Austro Control, which carried out a safety assessment prior to the trials, supports the evaluation of the trial data and makes radar and flight plan data available. The ANSP and Vienna International Airport (VIE) have supported the construction of the plates.
For the VIE trials, DLR designed an installation consisting of two plate lines of respectively eight and nine ground plates—about 9 meters long and 4.5 meters high—placed in front of runway 16, one of two runways at the airport.
“We were able to measure about a quarter of the incoming flights,” Frank Holzäpfel of the DLR Institute of Atmospheric Physics said.
The very first evaluations show that the wake vortices near the plates decay “noticeably faster” than with approaches without the DLR plate lines and “reach our goal of reducing the lifetime of the longest wake vortices by 30 percent,” he said. The current trials, he added, show the “same very encouraging” characteristics of previous tests in the water-towing tank, flow simulations, and small-scale flight tests with the DLR HALO research aircraft, a modified Gulfstream G550, at the centre’s site in Oberpfaffenhofen, near Munich.
The VIE trials ran over three days but project leaders aim to complete 26 days of measurements over a six-month period. The research project focuses on reducing the wake turbulence of the largest-capacity passenger aircraft; however, the DLR procedure applies to all approaches as Vienna Airport hosts only one Airbus A380 movement per day. “We also aim to reduce the wake turbulence during the final approach of narrowbodies,” Holzäpfel noted. Narrowbodies account for most of Vienna Airport’s traffic. The choice of VIE stems from Austro Control’s long-term collaboration with DLR on the topic of wake turbulence and the airport’s proximity to DLR’s research centre. Researchers must be on site when the system is mounted and active.
It took a “long time” to get all the necessary safety approvals and the authorization of the Austrian minister of transport to install the plate lines in the landing area, Holzäpfel conceded.
While expressing satisfaction with the successful demonstration of the system at VIE, he cautioned it was too early to conclude the procedure will allow for a reduction of the separation between approaching aircraft, which in turn could lead to more effective use of existing runway capacity, thereby avoiding construction of additional runways. “The first objective is increasing safety,” he emphasized.
The project gets financial support from the EU’s SESAR public-private joint undertaking, the technological pillar of the Single European Sky to modernize Europe’s air traffic management.

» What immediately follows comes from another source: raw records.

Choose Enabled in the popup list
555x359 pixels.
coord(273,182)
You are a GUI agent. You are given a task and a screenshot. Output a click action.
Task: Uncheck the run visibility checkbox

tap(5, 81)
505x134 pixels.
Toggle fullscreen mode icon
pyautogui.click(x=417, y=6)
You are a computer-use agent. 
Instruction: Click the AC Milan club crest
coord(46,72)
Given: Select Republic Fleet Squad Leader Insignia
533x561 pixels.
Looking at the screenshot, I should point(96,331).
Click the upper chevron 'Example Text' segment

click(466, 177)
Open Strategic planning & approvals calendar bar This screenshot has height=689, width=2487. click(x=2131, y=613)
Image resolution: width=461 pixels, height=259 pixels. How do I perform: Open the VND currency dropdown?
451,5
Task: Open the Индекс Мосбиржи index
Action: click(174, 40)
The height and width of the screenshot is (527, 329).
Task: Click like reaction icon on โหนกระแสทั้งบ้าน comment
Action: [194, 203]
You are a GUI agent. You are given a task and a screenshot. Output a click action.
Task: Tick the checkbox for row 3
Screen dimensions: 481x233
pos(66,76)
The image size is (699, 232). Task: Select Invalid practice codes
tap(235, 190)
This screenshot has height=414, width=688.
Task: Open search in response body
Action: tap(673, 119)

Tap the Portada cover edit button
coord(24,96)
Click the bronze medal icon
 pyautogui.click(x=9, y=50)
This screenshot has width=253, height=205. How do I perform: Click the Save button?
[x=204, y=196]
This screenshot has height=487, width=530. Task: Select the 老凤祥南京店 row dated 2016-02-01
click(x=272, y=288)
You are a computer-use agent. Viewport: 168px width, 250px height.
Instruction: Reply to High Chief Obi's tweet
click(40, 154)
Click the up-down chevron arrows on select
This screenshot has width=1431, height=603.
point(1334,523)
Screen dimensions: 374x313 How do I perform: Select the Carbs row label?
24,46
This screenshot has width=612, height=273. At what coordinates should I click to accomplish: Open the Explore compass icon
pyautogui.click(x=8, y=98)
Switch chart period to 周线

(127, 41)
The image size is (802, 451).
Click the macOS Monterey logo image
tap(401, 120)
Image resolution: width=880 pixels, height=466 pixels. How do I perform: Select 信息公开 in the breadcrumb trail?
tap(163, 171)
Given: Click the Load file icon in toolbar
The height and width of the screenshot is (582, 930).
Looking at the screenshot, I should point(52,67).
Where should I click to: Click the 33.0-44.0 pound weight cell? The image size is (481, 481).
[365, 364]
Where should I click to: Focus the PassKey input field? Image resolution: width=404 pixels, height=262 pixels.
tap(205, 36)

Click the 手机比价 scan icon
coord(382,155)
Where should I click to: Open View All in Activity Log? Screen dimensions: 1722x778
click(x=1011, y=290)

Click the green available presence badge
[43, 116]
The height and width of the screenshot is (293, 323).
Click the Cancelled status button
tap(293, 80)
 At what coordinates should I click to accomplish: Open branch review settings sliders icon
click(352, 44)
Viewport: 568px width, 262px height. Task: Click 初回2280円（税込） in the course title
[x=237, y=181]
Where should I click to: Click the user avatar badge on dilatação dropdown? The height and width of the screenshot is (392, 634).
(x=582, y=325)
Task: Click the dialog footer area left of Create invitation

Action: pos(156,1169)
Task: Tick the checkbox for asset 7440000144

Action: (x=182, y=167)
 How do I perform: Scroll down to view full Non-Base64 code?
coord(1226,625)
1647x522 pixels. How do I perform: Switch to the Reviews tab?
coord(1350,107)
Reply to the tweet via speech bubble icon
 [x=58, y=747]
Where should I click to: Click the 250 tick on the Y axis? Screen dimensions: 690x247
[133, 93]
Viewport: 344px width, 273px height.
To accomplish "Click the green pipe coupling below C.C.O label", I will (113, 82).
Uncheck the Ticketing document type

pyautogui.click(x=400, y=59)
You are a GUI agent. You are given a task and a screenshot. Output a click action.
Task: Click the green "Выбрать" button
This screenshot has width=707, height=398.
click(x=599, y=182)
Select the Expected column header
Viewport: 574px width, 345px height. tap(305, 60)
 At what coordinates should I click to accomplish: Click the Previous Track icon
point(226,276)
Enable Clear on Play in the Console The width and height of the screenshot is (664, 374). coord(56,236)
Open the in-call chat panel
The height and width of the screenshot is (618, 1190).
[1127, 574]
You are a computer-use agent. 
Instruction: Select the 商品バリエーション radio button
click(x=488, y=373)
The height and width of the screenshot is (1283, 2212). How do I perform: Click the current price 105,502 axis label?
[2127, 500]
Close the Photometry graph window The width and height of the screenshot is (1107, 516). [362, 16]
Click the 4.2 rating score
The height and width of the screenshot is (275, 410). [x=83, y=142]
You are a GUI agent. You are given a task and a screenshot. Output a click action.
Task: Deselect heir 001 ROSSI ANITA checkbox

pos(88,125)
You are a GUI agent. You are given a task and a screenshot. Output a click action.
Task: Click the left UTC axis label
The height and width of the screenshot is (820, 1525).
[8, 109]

High up in the air, wake vortices usually descend quickly, drift away and finally dissipate. Near the ground, they can hover for some time, a short distance upstream of the runway threshold. This is exactly where subsequent aircraft finish their approach. The DLR has created a system of plates arranged in parallel one behind the other, referred to as a plate line, can be set up to attenuate the circulating vortices in front of a runway more quickly. Secondary vortices form on the plates, which are about nine metres long and 4.5 metres high in this test installation. This causes the wake vortices to decay much more quickly.